Counting every line in the records below that holds "will", give the total and add nothing.

○ ○ ○ ○ ○ ○ ○

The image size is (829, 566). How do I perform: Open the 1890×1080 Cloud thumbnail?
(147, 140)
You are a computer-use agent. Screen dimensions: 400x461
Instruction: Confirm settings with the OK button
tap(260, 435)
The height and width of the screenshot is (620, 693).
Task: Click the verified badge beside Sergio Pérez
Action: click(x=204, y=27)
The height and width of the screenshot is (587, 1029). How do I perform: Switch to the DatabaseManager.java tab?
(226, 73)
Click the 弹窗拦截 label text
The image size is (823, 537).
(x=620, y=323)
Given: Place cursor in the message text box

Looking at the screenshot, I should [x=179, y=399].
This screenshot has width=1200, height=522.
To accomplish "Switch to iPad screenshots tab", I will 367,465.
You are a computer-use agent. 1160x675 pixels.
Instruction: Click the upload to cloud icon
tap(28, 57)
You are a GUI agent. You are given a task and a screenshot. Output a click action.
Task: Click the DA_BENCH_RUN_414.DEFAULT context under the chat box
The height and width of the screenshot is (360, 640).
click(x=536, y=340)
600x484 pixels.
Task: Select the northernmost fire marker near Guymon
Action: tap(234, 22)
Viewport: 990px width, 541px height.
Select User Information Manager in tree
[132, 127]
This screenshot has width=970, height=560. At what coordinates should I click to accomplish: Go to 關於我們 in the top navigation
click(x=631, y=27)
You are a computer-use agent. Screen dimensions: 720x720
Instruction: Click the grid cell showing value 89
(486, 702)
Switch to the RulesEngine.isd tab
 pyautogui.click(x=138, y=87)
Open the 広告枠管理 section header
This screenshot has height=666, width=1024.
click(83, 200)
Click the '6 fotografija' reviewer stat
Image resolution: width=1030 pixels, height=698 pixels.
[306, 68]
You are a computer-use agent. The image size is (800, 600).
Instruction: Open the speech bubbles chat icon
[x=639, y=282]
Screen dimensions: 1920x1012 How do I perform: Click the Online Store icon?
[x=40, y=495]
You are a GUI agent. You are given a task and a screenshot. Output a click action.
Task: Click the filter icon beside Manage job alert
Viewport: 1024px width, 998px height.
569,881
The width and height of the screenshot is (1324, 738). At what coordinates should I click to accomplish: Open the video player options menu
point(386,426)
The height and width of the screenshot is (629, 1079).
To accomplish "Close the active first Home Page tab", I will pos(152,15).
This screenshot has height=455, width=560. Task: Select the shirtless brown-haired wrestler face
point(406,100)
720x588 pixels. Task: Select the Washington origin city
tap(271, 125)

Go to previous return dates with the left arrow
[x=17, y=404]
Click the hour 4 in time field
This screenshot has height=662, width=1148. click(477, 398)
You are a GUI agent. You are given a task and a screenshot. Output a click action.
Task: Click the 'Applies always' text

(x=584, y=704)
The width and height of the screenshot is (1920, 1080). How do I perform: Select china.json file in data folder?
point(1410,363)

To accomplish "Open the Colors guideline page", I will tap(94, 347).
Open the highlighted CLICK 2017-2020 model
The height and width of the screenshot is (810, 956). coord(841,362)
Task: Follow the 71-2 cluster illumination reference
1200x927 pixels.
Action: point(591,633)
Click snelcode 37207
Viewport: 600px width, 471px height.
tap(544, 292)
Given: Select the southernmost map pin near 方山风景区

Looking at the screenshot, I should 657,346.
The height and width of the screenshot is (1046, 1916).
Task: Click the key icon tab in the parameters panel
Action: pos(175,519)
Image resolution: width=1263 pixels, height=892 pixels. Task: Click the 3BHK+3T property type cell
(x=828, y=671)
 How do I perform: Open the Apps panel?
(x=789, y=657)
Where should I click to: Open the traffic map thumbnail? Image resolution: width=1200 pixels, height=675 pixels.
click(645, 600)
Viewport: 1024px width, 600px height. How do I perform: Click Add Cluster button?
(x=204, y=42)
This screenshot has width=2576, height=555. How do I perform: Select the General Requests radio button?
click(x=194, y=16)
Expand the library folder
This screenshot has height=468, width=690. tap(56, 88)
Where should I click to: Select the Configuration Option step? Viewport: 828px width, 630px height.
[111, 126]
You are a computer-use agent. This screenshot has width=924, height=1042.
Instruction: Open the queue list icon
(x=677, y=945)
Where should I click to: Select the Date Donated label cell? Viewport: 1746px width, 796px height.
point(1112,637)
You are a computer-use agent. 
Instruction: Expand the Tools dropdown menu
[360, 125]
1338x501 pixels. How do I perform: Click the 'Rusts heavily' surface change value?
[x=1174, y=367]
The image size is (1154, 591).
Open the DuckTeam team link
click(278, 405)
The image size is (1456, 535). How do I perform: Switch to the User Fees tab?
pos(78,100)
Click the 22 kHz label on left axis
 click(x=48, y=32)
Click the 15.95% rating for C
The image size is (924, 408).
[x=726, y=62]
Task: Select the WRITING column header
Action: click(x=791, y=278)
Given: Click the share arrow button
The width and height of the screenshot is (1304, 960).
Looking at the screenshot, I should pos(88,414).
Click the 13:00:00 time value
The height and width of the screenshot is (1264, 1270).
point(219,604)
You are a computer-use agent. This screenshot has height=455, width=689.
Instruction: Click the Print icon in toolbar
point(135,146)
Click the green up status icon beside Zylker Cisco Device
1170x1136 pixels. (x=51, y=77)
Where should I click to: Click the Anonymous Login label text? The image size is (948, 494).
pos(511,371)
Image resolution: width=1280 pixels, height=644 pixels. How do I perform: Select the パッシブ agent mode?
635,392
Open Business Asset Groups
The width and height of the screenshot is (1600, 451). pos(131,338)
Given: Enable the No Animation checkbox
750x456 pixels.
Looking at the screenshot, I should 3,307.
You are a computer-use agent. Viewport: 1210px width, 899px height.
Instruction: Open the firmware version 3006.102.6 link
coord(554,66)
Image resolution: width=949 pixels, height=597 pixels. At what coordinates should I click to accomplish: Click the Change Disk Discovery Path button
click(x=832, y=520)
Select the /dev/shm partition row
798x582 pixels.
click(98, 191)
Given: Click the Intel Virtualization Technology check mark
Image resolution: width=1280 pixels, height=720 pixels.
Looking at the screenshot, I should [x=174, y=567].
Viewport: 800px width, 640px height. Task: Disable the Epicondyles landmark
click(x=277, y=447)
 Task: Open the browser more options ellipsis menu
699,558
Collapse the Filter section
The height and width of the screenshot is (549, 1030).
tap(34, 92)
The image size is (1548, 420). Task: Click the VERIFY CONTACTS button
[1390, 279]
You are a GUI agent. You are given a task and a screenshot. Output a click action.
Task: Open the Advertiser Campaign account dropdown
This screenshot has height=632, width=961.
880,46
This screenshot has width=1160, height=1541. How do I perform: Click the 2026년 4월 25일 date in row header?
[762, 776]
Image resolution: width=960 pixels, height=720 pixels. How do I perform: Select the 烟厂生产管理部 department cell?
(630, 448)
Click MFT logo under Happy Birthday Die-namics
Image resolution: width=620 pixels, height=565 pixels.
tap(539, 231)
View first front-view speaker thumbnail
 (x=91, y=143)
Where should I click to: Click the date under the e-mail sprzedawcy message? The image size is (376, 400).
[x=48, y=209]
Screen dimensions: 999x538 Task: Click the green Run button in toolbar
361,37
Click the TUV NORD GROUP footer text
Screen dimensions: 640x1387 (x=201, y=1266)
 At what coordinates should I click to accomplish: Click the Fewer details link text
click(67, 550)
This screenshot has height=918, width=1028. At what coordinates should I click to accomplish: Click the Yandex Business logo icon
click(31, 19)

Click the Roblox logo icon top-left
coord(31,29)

○ ○ ○ ○ ○ ○ ○

**Reply**
3